Each entry should be set down exactly as written, except for any picture it holds.

======== Source records ========

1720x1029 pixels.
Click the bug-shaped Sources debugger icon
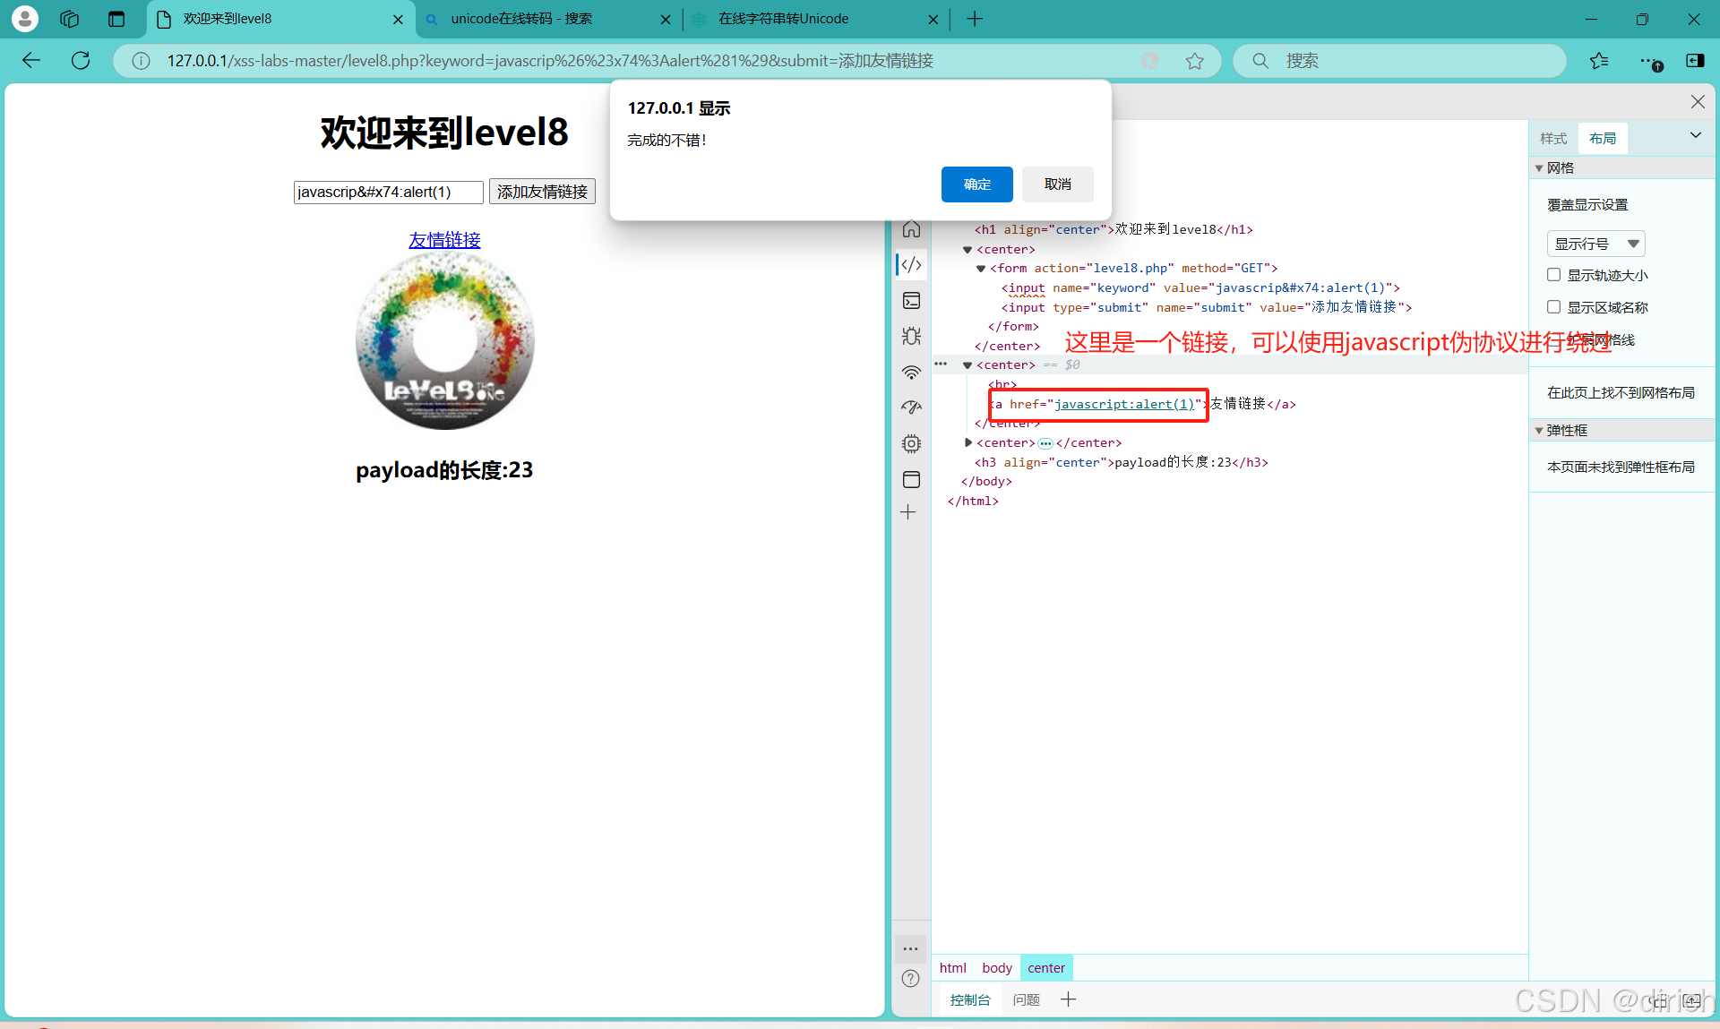coord(911,337)
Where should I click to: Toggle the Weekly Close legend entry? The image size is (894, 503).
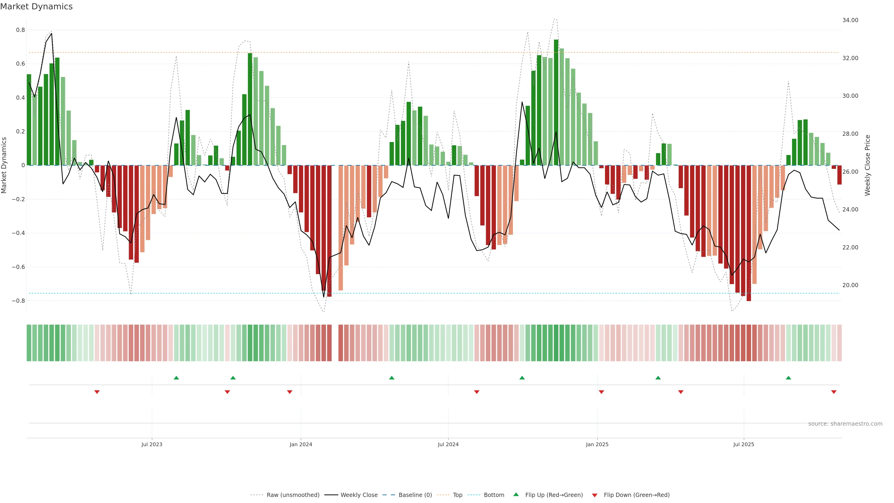(359, 495)
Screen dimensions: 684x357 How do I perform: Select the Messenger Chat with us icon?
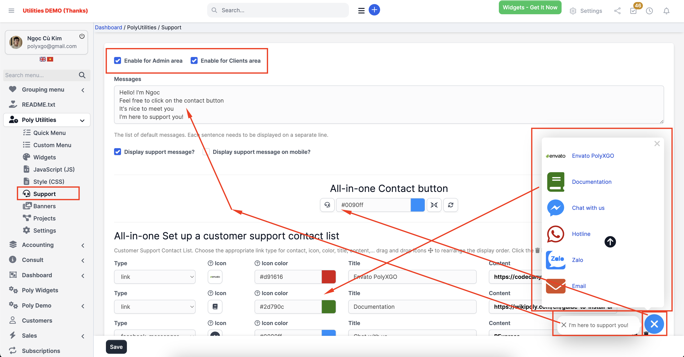555,208
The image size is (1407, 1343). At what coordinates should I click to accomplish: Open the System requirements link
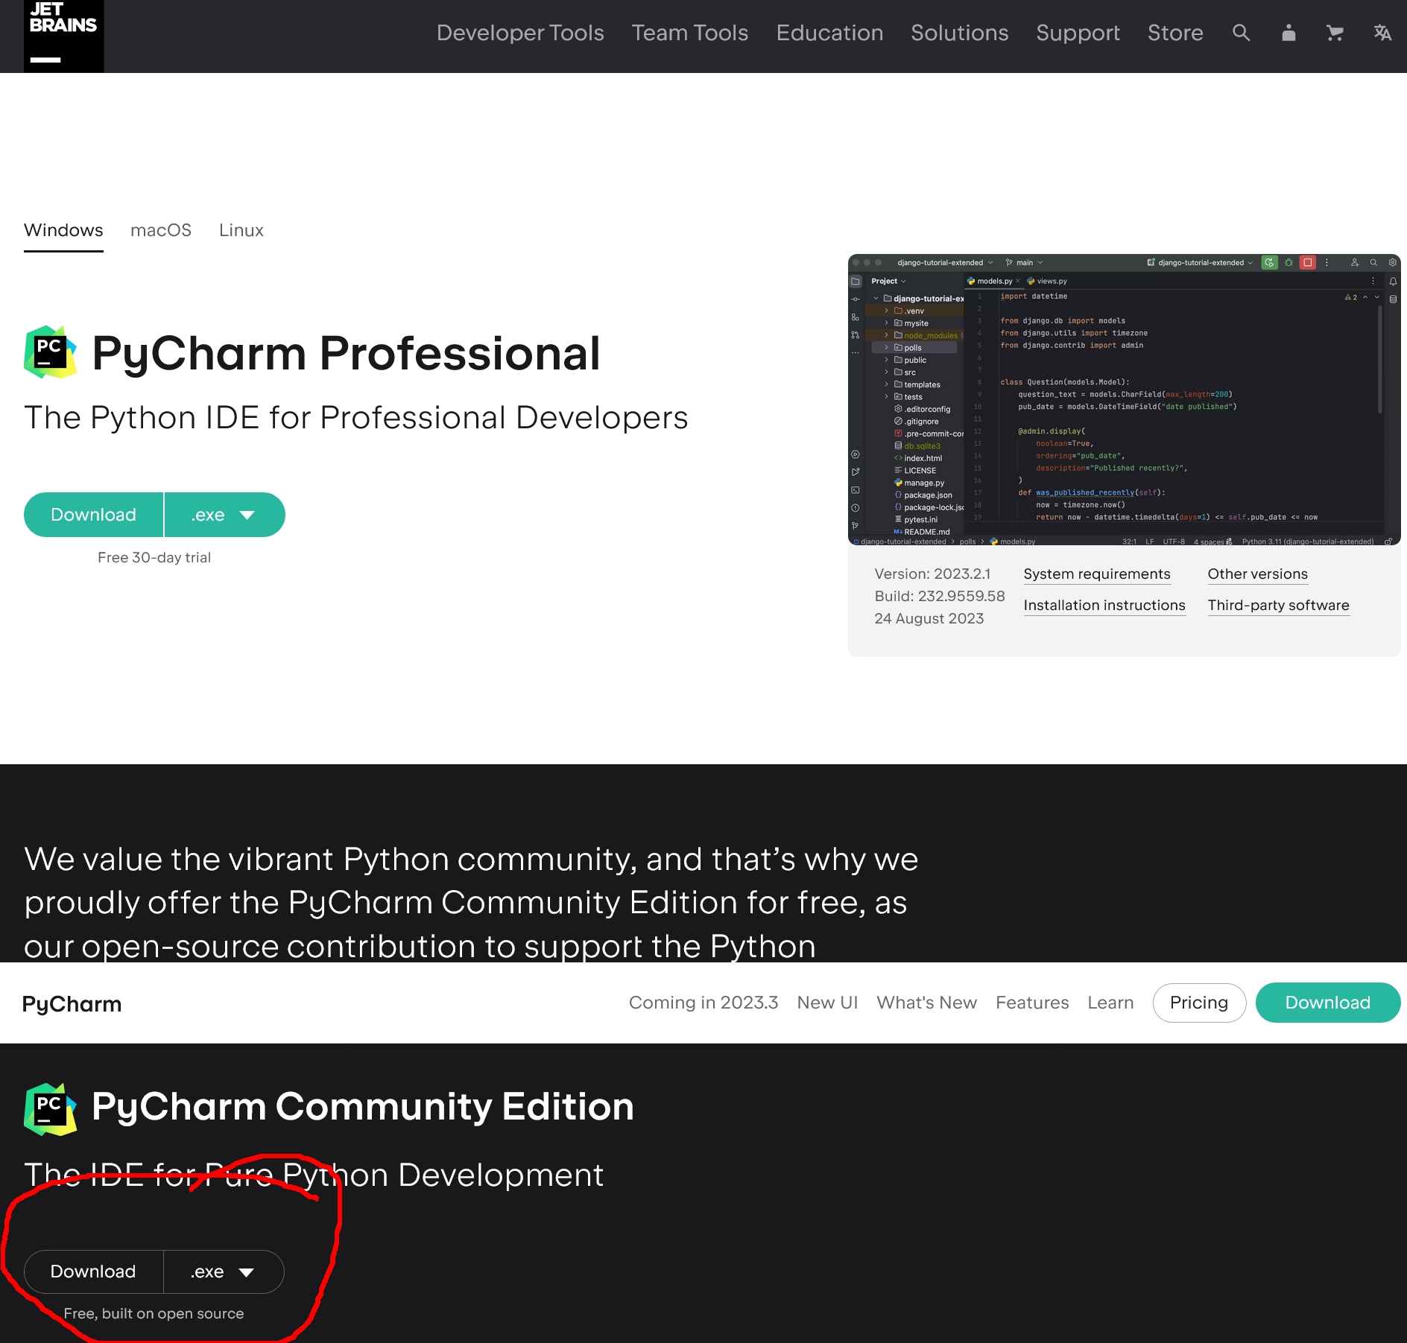pos(1097,574)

========

*Answer below*
1720x1029 pixels.
Click the bug-shaped Sources debugger icon
coord(911,337)
Where should I click to: Toggle the Weekly Close legend entry? The image size is (894, 503).
(359, 495)
Screen dimensions: 684x357 How do I perform: Select the Messenger Chat with us icon?
555,208
The image size is (1407, 1343). At what coordinates should I click to accomplish: Open the System requirements link
pos(1097,574)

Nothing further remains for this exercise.